▶ **What needs to be done**: Without adding anything, give again the lines from the one holding "Given: Click the assignee chip Maxime Huzar" through the final line of the records, exactly, with both ends included and pictures dropped.

*** Material supplied ***

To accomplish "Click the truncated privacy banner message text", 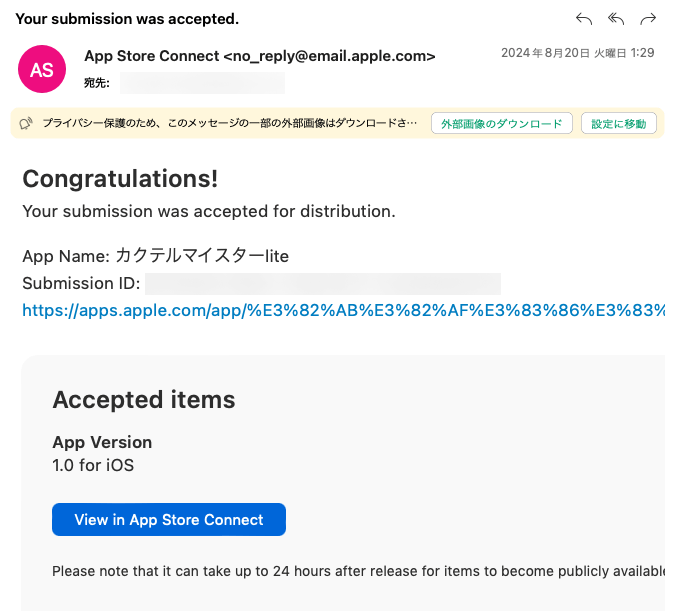I will [x=230, y=124].
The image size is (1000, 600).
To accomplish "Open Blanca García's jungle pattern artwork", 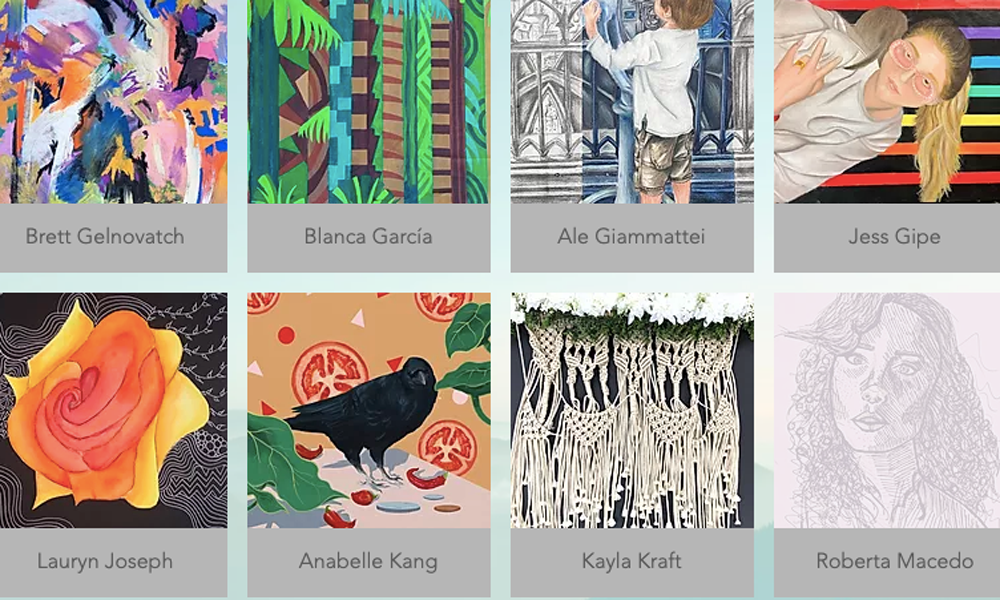I will (x=369, y=101).
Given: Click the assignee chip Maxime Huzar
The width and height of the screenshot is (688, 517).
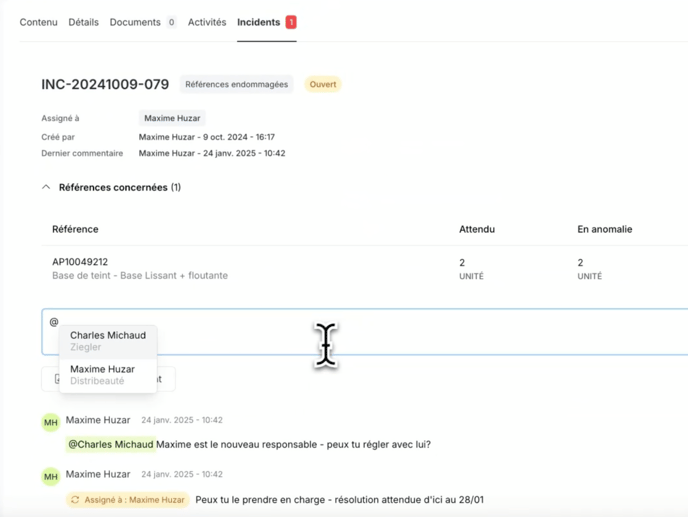Looking at the screenshot, I should (x=172, y=118).
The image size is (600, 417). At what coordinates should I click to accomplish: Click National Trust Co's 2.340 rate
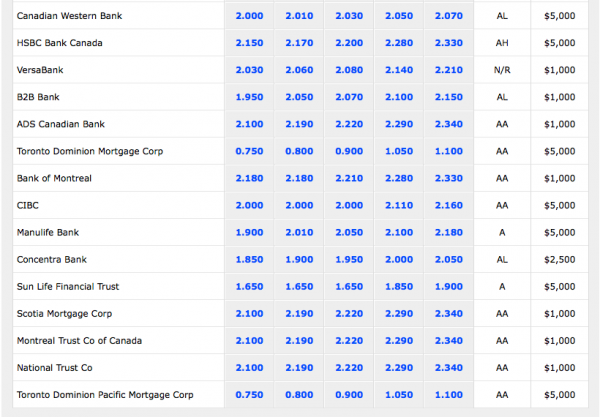449,367
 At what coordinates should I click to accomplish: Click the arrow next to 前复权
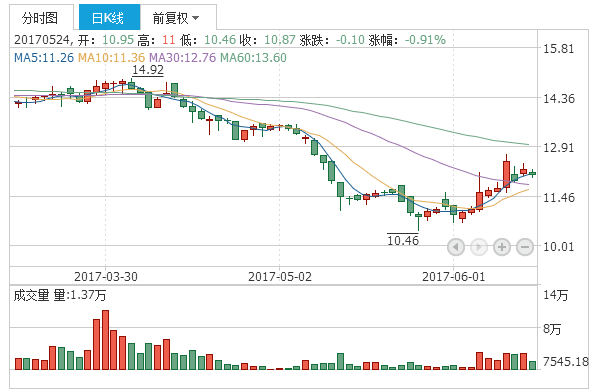[196, 18]
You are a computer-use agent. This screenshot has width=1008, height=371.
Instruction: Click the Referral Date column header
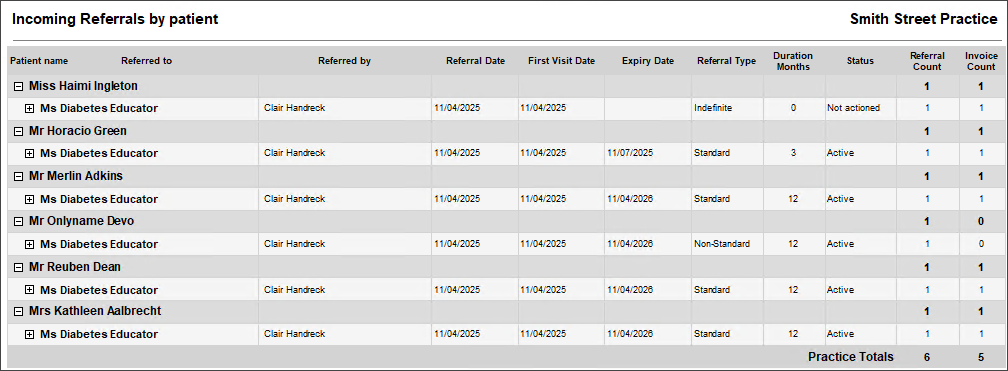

***

▶ **Response to the exercise**:
Given: Click the assignee chip Maxime Huzar
The width and height of the screenshot is (688, 517).
Looking at the screenshot, I should (x=172, y=118).
The image size is (600, 417). At what coordinates should I click to accomplish: Click National Trust Co's 2.340 rate
449,367
 At what coordinates should I click to accomplish: Click the arrow next to 前复权
[196, 18]
You are a computer-use agent. This screenshot has width=1008, height=371.
Instruction: Click the Referral Date column header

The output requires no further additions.